# source for polyurethane



## MapMan (May 24, 2007)

Found this site:

http://www.bare-metal.com/polytek-mold-materials.html

MM


----------



## honeyman46408 (Feb 14, 2003)

BjornBee said:


> I have seen candle kits to make your own molds with pourable polyurethane. But now I am having trouble finding where I had seen this previously. Its easy to find polyurethane molds, but not the actual polyurethane to cast your own molds.

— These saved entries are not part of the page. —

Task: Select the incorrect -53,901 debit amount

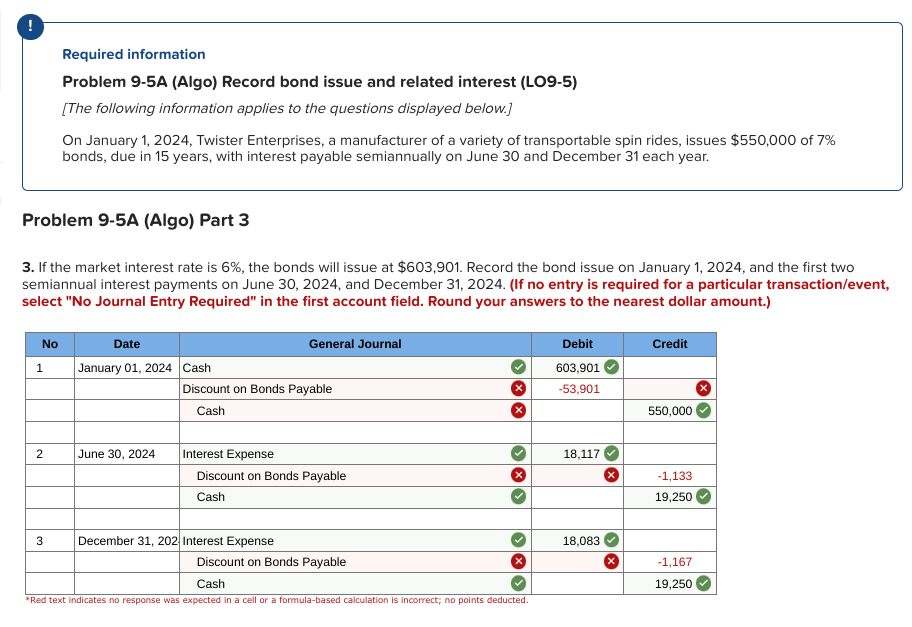Action: pyautogui.click(x=580, y=389)
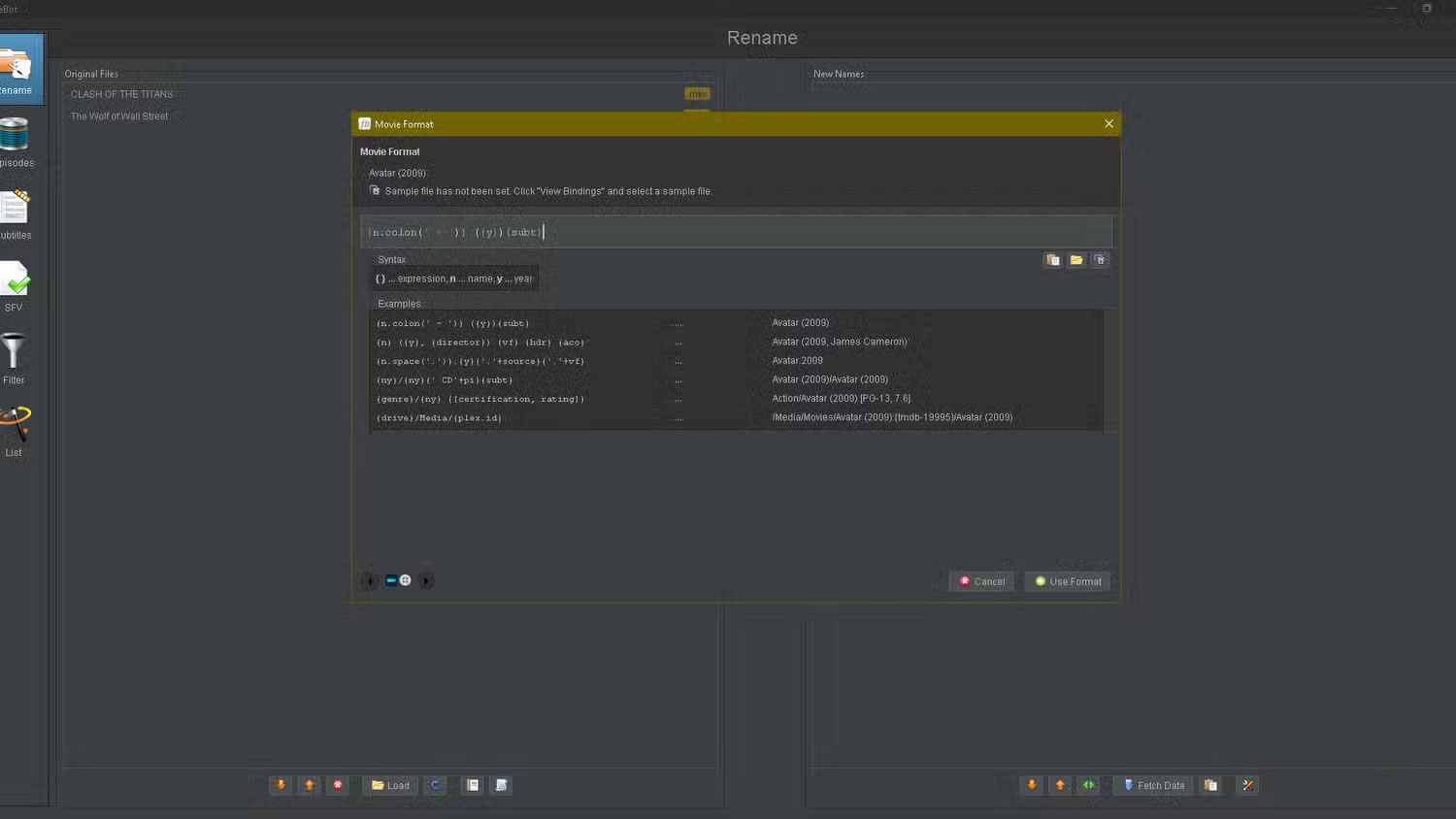Click the next example arrow
Screen dimensions: 1456x819
pyautogui.click(x=426, y=580)
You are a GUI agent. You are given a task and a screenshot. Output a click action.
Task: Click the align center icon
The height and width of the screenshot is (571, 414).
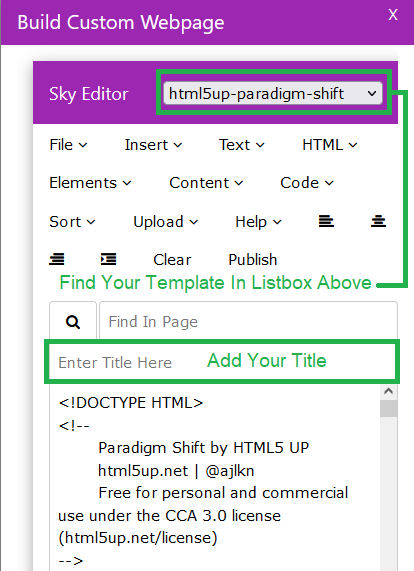click(x=378, y=221)
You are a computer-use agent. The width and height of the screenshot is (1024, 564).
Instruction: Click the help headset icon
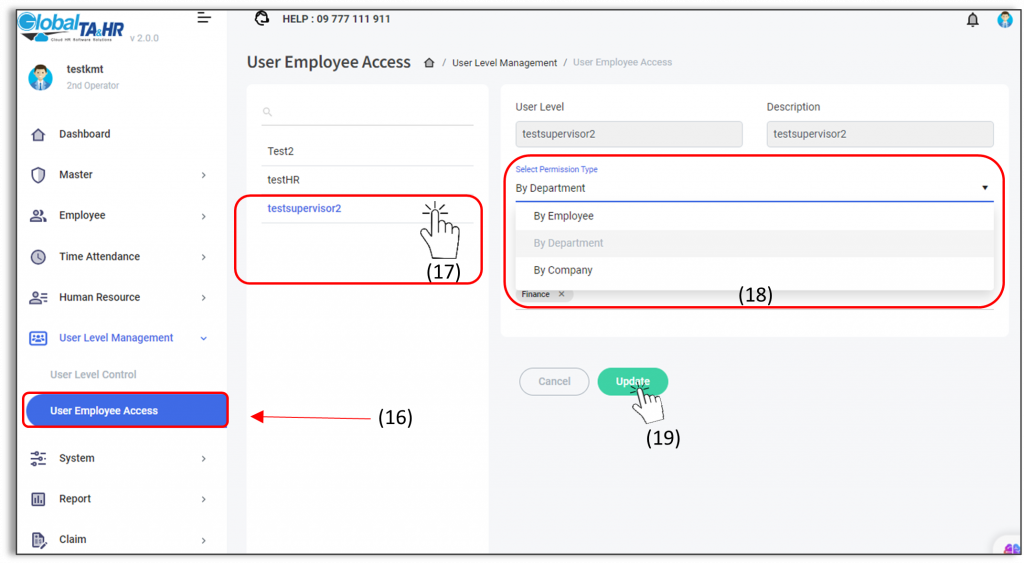[263, 19]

I need the actual polyurethane to make molds. (or silicon?)
> 
> Anyone have a good source and supplier?
> 
> Thank you.


About a year ago "A B J" had an artical about kits to buy, I just bought two and havent used them yet but I cant remember the name of them and am not home now when I get there I will post the name of the Co.


----------



## honeyman46408 (Feb 14, 2003)

http://search.yahoo.com/search?ei=UTF-8&p=liquid+rubber

http://www.smooth-on.com/candle.htm

Smooth-on is the one I bought but it is has two parts one is Plastic and I probably wont use that so bee carful buying!!


----------



## aladin (Jul 11, 2005)

*plastic*

why won't you use the one with the plastic part? do you want to sell it? thanks.


----------



## ooptec (Jul 16, 2007)

*ebay*

This is a good firm to deal with, 

http://cgi.ebay.ca/ws/eBayISAPI.dll?ViewItem&item=330170900910&ssPageName=MERC_VIC_RSCC_Pr4_PcY_BIN_Stores_IT&refitem=330157991032&itemcount=4&refwidgetloc=closed_view_item&usedrule1=StoreCatToStoreCat&refwidgettype=cross_promot_widget

cheers

peter


----------